[What is expected]:
Find the line containing "This screenshot has width=1568, height=548.", then print it and each following line through the end of the records, exactly and with nothing added; leave out any pictures.

** Data extracts follows **

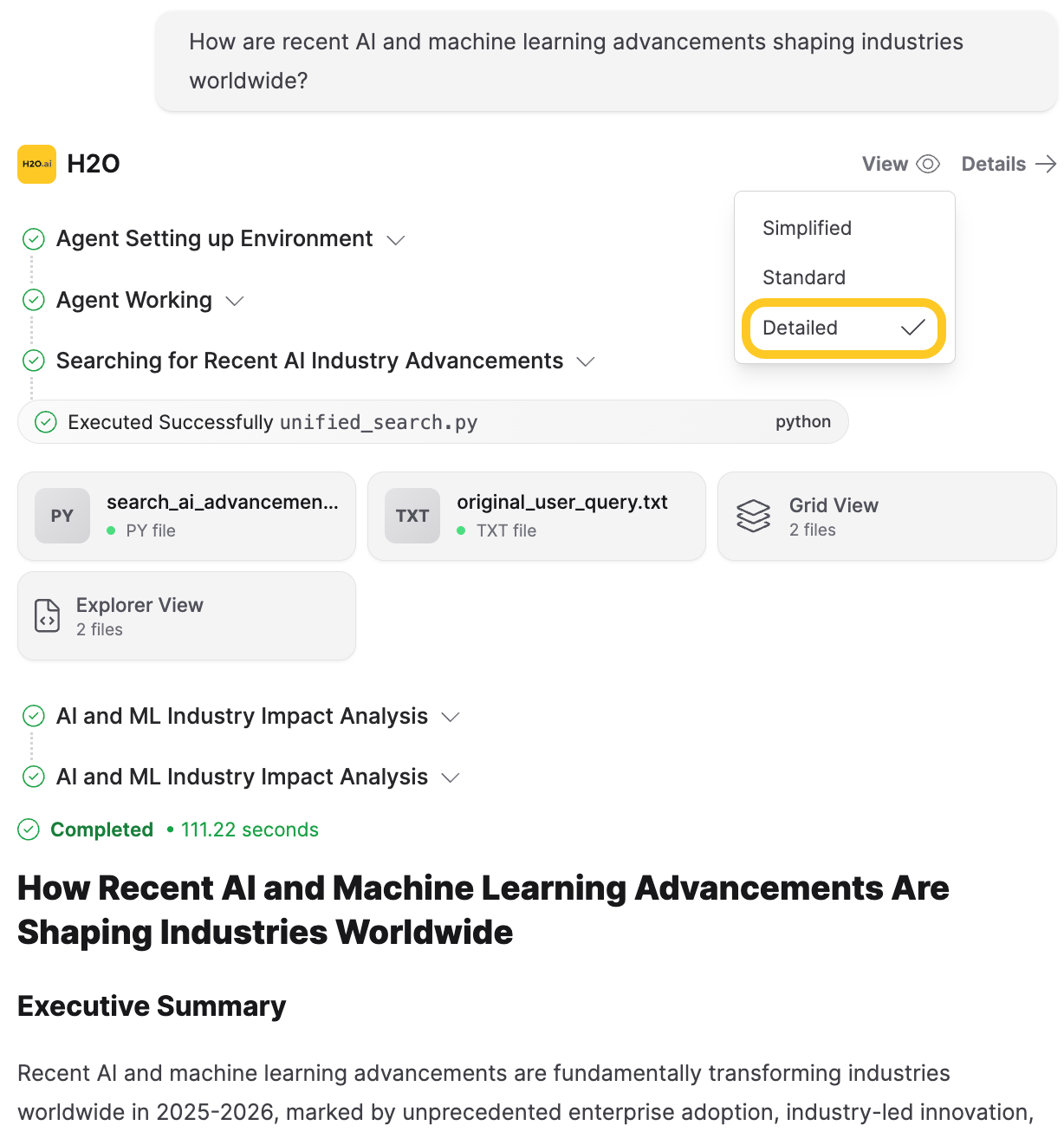Toggle the View eye icon
1064x1132 pixels.
[928, 164]
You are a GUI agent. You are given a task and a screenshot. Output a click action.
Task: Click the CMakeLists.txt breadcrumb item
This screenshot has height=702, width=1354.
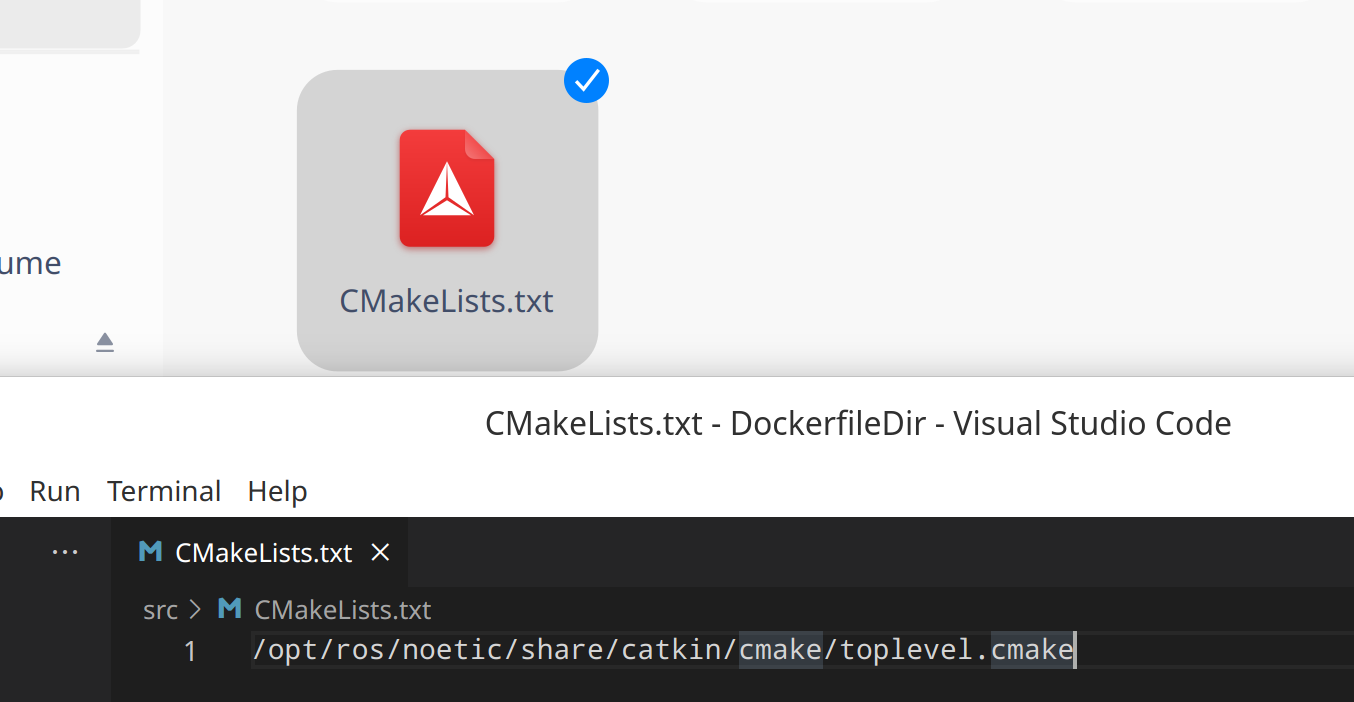click(342, 610)
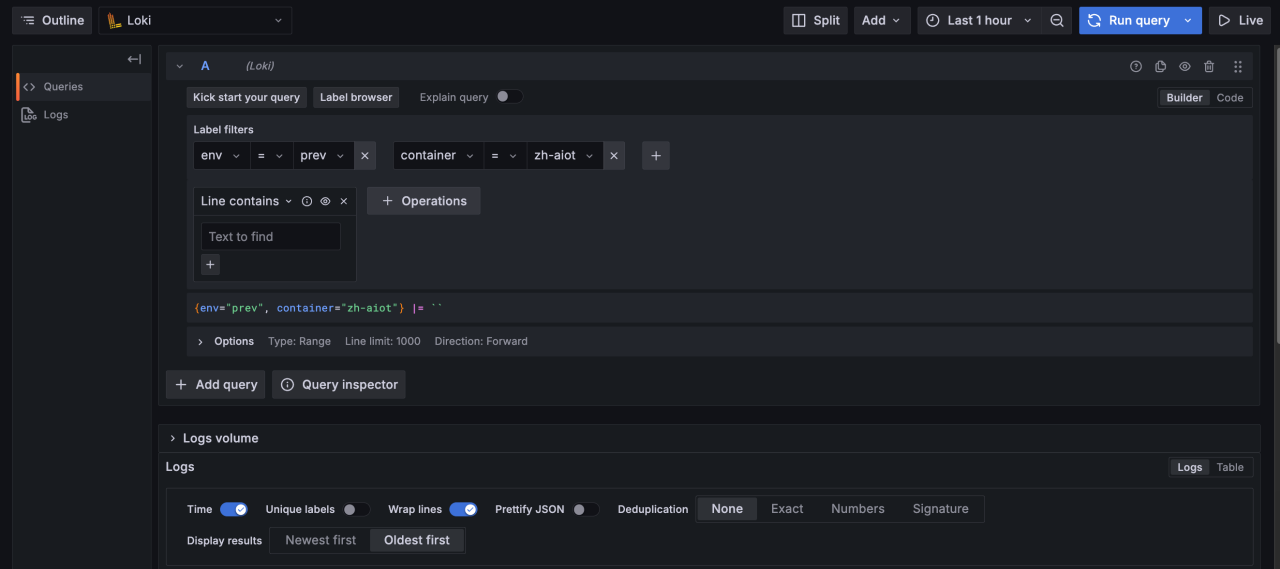Duplicate query A with the copy icon
1280x569 pixels.
click(x=1160, y=66)
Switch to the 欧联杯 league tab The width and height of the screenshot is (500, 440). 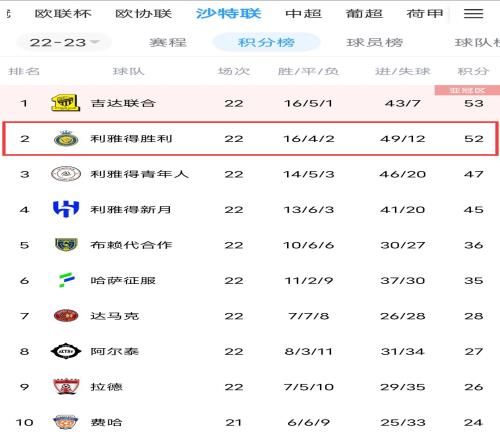[63, 14]
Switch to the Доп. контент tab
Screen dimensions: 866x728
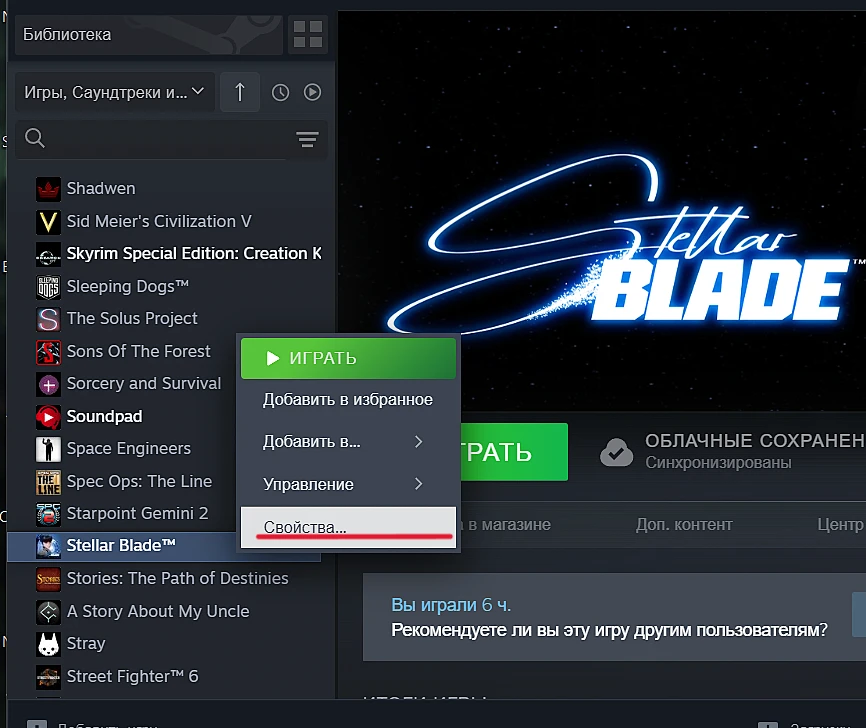click(684, 524)
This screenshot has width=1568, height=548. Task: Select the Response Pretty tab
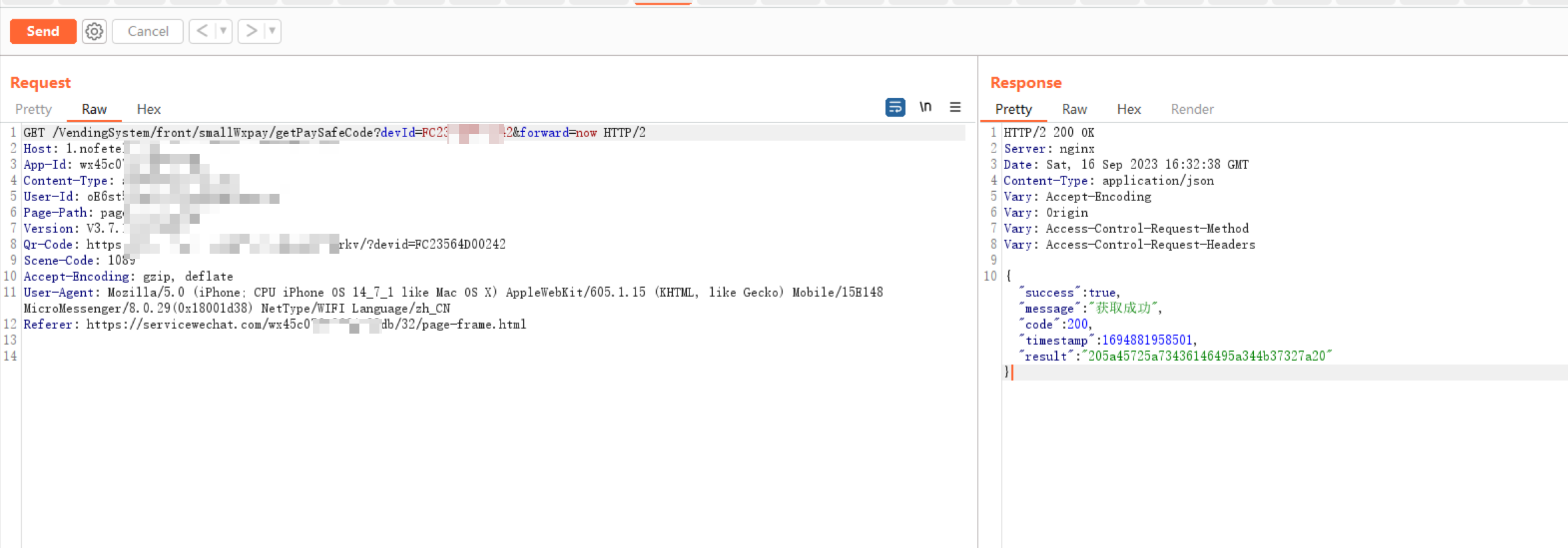(1013, 109)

** End of Data extracts **

[Expected answer]:
This screenshot has width=1568, height=548. Task: Select the Response Pretty tab
(1013, 109)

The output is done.